- [Written task]: Below, transcribe the rows word for word from the line with "Image resolution: width=402" to the line with "I will pos(383,155).", both included, and nothing else.

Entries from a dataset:
===============
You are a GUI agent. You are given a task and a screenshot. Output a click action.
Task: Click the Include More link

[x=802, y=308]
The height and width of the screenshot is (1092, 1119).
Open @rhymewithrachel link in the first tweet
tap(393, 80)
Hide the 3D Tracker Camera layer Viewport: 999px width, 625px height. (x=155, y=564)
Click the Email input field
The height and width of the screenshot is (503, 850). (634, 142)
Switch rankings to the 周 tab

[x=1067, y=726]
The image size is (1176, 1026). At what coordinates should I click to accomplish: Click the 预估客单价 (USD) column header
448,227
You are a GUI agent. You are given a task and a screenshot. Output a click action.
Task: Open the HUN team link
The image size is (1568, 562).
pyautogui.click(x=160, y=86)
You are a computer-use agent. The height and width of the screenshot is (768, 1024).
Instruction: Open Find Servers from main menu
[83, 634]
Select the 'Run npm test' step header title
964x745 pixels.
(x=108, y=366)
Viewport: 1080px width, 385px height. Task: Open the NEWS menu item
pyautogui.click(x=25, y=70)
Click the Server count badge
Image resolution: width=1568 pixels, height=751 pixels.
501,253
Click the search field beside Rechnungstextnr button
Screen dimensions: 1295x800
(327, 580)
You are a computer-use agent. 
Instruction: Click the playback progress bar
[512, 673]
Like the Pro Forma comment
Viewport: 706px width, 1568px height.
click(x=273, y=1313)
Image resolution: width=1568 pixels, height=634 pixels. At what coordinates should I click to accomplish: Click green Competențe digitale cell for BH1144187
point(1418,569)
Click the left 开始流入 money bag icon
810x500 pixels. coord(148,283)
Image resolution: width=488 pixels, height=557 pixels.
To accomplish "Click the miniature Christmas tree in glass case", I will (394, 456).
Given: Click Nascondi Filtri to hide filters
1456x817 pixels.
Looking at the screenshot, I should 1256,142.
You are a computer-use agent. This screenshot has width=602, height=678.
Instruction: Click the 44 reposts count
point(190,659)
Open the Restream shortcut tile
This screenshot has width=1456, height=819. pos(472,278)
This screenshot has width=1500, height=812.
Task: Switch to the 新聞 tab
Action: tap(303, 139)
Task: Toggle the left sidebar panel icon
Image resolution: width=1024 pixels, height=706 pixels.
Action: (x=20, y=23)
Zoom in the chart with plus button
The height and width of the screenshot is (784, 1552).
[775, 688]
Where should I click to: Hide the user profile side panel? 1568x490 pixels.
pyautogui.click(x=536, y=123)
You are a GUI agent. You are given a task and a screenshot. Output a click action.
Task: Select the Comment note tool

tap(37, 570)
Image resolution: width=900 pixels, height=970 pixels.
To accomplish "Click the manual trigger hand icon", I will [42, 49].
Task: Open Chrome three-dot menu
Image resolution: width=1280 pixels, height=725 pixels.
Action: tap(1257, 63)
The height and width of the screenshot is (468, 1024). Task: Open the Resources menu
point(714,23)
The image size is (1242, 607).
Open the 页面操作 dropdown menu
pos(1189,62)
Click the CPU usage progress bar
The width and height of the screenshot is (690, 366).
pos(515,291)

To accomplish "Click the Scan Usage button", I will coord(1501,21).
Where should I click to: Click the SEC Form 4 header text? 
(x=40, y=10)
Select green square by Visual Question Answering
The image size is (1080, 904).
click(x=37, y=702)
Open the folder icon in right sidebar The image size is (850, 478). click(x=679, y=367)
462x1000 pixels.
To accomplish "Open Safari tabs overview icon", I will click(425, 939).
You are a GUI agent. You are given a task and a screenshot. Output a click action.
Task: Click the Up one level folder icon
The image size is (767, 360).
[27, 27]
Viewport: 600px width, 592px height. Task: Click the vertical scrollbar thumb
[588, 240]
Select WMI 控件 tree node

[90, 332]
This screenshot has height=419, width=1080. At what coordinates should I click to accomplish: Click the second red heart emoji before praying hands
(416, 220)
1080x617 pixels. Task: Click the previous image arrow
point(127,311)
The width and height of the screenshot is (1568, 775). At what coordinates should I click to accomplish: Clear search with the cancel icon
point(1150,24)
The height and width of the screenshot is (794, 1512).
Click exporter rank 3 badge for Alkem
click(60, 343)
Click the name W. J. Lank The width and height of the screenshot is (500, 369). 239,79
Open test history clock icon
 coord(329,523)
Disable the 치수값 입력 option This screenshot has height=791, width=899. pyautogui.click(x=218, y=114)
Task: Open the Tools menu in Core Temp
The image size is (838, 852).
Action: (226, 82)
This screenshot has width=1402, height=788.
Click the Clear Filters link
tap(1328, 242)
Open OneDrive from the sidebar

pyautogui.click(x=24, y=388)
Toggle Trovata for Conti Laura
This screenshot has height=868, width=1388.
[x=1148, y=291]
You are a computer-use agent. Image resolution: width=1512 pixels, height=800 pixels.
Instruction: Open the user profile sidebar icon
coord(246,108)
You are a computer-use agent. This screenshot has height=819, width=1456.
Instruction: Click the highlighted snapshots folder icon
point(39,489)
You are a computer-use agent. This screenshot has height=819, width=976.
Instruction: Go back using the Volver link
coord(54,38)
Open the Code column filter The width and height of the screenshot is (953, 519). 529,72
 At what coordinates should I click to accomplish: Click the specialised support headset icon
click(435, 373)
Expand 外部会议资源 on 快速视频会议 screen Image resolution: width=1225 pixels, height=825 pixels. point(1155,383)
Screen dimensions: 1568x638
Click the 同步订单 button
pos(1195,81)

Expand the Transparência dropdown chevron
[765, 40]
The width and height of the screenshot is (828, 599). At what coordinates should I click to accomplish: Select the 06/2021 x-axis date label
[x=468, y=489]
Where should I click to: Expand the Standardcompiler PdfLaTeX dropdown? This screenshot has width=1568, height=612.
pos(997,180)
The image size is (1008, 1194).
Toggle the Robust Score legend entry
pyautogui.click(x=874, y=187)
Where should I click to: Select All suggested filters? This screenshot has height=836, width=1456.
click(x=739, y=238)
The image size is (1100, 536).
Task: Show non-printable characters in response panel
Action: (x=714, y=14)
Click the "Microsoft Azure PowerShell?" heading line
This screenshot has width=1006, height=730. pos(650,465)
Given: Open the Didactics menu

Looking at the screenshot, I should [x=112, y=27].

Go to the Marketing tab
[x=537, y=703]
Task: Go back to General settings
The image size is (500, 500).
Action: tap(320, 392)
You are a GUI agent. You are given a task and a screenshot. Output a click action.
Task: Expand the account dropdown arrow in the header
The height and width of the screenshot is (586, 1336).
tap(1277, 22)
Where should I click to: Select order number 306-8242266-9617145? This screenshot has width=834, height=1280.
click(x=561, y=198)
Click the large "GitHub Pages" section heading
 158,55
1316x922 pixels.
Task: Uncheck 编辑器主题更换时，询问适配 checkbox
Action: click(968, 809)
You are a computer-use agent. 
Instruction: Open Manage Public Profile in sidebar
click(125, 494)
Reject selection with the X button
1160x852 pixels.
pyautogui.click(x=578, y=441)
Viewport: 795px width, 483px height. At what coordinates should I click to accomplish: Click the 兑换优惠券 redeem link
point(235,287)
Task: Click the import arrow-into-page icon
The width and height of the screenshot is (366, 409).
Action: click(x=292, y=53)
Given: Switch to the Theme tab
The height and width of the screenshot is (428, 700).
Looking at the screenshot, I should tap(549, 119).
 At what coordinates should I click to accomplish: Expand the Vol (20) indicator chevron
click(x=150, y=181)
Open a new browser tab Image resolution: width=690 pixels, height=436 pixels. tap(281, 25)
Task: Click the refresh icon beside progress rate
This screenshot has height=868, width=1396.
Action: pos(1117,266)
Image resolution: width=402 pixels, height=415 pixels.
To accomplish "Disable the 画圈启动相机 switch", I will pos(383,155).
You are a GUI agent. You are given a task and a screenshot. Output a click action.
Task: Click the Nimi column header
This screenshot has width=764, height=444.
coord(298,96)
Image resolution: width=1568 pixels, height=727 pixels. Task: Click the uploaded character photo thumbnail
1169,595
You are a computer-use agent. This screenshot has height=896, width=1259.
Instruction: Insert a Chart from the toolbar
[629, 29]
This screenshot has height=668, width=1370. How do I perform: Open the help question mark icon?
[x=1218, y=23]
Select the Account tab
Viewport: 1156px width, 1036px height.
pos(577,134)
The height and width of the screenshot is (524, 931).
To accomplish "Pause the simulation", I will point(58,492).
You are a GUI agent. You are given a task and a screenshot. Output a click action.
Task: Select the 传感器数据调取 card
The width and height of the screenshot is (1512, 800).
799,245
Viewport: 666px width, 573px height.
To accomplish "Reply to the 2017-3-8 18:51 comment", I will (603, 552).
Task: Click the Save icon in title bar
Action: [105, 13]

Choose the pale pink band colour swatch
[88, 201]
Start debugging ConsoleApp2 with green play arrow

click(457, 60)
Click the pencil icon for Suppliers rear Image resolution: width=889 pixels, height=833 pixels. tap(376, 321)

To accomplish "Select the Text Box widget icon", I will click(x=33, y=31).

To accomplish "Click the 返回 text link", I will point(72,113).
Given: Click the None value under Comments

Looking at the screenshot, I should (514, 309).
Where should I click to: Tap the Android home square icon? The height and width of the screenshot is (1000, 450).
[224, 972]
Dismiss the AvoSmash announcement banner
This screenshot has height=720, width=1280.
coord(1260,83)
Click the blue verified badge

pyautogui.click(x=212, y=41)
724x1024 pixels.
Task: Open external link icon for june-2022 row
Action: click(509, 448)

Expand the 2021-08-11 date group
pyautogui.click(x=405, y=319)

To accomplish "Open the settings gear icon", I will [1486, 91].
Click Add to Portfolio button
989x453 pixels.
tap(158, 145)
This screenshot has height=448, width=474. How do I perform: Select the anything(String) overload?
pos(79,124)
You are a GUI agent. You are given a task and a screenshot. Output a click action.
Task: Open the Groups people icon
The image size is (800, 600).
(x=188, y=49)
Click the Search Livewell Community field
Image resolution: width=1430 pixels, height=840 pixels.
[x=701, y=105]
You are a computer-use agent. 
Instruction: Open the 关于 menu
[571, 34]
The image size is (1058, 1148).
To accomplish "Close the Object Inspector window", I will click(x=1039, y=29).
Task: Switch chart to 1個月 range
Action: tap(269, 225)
===============
- [Written reply]:
Image resolution: width=402 pixels, height=415 pixels.
To accomplish "Disable the 画圈启动相机 switch", I will pos(383,155).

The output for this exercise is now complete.